Task prompt:
According to the report below on the helicopter driveshaft failure, at what operating speed does the driveshaft rotate?

The helicopter had undergone a maintenance check which included changing both forward and aft coupling assemblies of the main driveshaft and the forward boot assembly. Prior to release for service, vibration monitoring tests were carried out on the ground and during flight. On the final flight, whilst climbing to 4,000 ft in preparation for a descent test, the maintenance crew observed an increase in longitudinal vibration of the main driveshaft. On reaching 4,000 ft, there was a noticeable grinding noise and all power to the main rotor was lost. Following the driveshaft failure, the pilot carried out an autorotation into the only available open field. The field initially appeared flat but as the helicopter approached the ground level, the pilot saw that it was undulating and sloped upwards in the direction of his approach. The pilot was unable to correct for this in time to avoid a heavy landing. A coupling is fitted to each end of the driveshaft. Each coupling is a splined unit packed with grease as a lubricant between its inner and outer components. A rubber boot assembly bolts to the outer coupling to contain the grease as the assembly rotates. An O-ring packing is retained in a groove in the boot as a seal between the boot and the outer coupling. Investigation found that the main driveshaft forward coupling assembly had failed. The outer coupling remained intact but the splines of the inner coupling had failed.
A metallurgical examination determined that, though the coupling had probably met manufacturing specification, it had been subjected to high temperature which resulted in weakening of the core material underlying the nitrided zone. The splines were then unable to transmit the applied torque to the outer coupling and failed from overload. The associated rubber boot assembly had disintegrated, its attaching bolts were loose and the locking wires were broken. There was some charred debris in the O-ring groove of the boot, which was probably the remains of the O-ring which formed the seal between the boot and the coupling. The grease lubricant, normally retained in the coupling by the boot assembly, had been ejected and was spattered over the driveshaft well. The forward boot assembly had been requisitioned from stock under the existing part number. However, the boot had been modified by the manufacturer, given a new part number, and issued as a replacement part. The modification included securing the grease dam in the boot assembly by a process known as roll staking. This process consisted of mechanically removing material from the O-ring groove wall and rolling it to lock the dam in position.The operation modified the O-ring groove profile so that steps were formed in the inner circumference of the groove. There was no information provided by the manufacturer to advise maintenance personnel of the modification. ANALYSIS The failure of the driveshaft coupling was consistent with a failure of the O-ring. This provided an open path for the grease to be ejected by centrifugal action as the driveshaft rotated at its operating speed of 6,000 RPM. Failure of the O-ring would immediately reduce the torque on the attachment bolts. It is likely that the ensuing vibration resulted in failure of the locking wire. The loss of the grease resulted in overheating of the coupling gears which eventually failed and all power to the main rotor was lost. Maintenance personnel, unaware of the modification to the O-ring groove, probably allowed the O-ring to be pinched between the boot and the coupling during assembly. Bolt torque would have appeared normal but during operation the O-ring would fret between the mating surfaces until it failed, leaving a path for the grease to escape. SIGNIFICANT
1. The manufacturer did not provide adequate details of the modification to maintenance personnel.

Data section:
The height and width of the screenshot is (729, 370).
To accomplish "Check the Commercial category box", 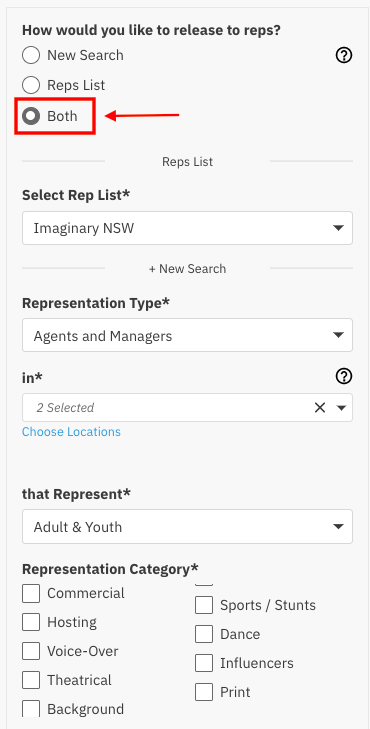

Response for this exercise:
6,000 RPM